(Dataset entries)
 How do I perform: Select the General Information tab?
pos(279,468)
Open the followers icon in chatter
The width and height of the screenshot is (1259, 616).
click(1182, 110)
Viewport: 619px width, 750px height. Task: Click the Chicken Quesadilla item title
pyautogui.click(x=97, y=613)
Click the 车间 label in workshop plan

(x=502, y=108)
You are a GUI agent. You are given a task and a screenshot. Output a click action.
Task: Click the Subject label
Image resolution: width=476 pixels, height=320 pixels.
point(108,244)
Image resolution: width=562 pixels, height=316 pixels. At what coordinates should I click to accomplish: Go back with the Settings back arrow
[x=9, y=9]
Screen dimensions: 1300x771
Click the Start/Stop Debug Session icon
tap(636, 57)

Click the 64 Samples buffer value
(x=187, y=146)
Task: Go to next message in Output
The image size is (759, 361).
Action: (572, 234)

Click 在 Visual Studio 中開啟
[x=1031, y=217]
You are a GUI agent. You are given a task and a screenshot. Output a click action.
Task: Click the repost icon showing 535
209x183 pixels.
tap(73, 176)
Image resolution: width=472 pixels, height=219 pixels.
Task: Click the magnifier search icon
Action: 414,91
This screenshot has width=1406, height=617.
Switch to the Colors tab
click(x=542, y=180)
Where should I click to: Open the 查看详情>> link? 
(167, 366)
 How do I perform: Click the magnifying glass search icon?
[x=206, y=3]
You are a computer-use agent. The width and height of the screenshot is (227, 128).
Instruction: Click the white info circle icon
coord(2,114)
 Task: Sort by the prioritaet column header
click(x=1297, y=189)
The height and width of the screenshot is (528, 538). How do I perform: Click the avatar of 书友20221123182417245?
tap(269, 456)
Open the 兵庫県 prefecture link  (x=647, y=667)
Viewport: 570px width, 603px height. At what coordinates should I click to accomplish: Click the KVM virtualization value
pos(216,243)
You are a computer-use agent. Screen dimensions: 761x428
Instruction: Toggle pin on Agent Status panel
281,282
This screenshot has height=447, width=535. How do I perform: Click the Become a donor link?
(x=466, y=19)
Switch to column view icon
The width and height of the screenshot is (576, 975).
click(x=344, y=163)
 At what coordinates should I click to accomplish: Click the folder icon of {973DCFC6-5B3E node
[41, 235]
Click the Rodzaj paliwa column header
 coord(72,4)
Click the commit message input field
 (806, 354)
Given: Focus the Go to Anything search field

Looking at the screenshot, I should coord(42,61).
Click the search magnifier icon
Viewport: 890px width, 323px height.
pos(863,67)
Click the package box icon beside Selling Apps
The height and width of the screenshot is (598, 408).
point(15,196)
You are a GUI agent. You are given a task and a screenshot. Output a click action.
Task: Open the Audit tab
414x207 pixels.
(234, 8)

— Exercise description —
Your task is to retype the entries verbatim, starting with the line that holds "Open the followers icon in chatter" and stopping after the line that holds "Task: Click the Subject label".

— Solution below —
Open the followers icon in chatter
The width and height of the screenshot is (1259, 616).
click(1182, 110)
Viewport: 619px width, 750px height. Task: Click the Chicken Quesadilla item title
pyautogui.click(x=97, y=613)
Click the 车间 label in workshop plan

(x=502, y=108)
You are a GUI agent. You are given a task and a screenshot. Output a click action.
Task: Click the Subject label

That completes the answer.